Start of Block

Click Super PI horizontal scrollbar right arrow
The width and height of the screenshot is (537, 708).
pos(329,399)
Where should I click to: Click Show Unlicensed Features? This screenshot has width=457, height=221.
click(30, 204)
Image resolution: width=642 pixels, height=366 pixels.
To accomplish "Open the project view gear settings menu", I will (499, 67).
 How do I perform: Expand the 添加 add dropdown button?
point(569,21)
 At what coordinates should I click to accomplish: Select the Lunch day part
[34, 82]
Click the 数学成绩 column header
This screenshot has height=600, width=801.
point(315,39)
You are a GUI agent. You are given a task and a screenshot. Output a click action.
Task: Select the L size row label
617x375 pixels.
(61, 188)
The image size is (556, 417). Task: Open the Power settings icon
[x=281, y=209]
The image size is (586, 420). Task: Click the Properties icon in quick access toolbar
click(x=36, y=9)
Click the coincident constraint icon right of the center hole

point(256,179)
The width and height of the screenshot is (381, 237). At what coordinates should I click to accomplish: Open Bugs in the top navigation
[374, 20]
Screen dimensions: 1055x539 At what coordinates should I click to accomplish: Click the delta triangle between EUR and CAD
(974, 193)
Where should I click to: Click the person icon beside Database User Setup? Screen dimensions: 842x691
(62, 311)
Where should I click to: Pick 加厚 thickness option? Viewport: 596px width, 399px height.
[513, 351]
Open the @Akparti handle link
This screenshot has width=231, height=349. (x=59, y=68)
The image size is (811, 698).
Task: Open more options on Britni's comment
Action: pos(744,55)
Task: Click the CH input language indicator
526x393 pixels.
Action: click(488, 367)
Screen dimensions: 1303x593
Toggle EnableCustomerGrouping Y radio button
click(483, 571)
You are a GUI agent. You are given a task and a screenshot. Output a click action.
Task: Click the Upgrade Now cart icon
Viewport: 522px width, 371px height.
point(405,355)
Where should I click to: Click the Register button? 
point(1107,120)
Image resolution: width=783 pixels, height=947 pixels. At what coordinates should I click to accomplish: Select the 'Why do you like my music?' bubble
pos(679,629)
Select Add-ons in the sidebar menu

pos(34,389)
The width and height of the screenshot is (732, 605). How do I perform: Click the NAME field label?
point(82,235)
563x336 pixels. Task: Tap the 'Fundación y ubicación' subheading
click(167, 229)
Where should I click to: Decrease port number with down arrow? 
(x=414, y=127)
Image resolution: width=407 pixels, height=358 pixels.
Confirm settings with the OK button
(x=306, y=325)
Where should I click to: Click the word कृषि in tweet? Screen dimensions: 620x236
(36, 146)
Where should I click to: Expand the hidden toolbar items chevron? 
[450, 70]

End of Block

## AIM OF THE EXERCISE
Print the material once more. Change nothing.

## RESPONSE TO THIS EXERCISE
Click Super PI horizontal scrollbar right arrow
The width and height of the screenshot is (537, 708).
pos(329,399)
Where should I click to: Click Show Unlicensed Features? This screenshot has width=457, height=221.
click(30, 204)
Image resolution: width=642 pixels, height=366 pixels.
To accomplish "Open the project view gear settings menu", I will (499, 67).
 How do I perform: Expand the 添加 add dropdown button?
point(569,21)
 At what coordinates should I click to accomplish: Select the Lunch day part
[34, 82]
Click the 数学成绩 column header
This screenshot has height=600, width=801.
point(315,39)
You are a GUI agent. You are given a task and a screenshot. Output a click action.
Task: Select the L size row label
617x375 pixels.
(61, 188)
The image size is (556, 417). Task: Open the Power settings icon
[x=281, y=209]
The image size is (586, 420). Task: Click the Properties icon in quick access toolbar
click(x=36, y=9)
Click the coincident constraint icon right of the center hole

point(256,179)
The width and height of the screenshot is (381, 237). At what coordinates should I click to accomplish: Open Bugs in the top navigation
[374, 20]
Screen dimensions: 1055x539 At what coordinates should I click to accomplish: Click the delta triangle between EUR and CAD
(974, 193)
Where should I click to: Click the person icon beside Database User Setup? Screen dimensions: 842x691
(62, 311)
Where should I click to: Pick 加厚 thickness option? Viewport: 596px width, 399px height.
[513, 351]
Open the @Akparti handle link
This screenshot has width=231, height=349. (x=59, y=68)
The image size is (811, 698).
Task: Open more options on Britni's comment
Action: pos(744,55)
Task: Click the CH input language indicator
526x393 pixels.
Action: click(488, 367)
Screen dimensions: 1303x593
Toggle EnableCustomerGrouping Y radio button
click(483, 571)
You are a GUI agent. You are given a task and a screenshot. Output a click action.
Task: Click the Upgrade Now cart icon
Viewport: 522px width, 371px height.
point(405,355)
Where should I click to: Click the Register button? 
point(1107,120)
Image resolution: width=783 pixels, height=947 pixels. At what coordinates should I click to accomplish: Select the 'Why do you like my music?' bubble
pos(679,629)
Select Add-ons in the sidebar menu

pos(34,389)
The width and height of the screenshot is (732, 605). How do I perform: Click the NAME field label?
point(82,235)
563x336 pixels. Task: Tap the 'Fundación y ubicación' subheading
click(167, 229)
Where should I click to: Decrease port number with down arrow? 
(x=414, y=127)
Image resolution: width=407 pixels, height=358 pixels.
Confirm settings with the OK button
(x=306, y=325)
Where should I click to: Click the word कृषि in tweet? Screen dimensions: 620x236
(36, 146)
Where should I click to: Expand the hidden toolbar items chevron? 
[450, 70]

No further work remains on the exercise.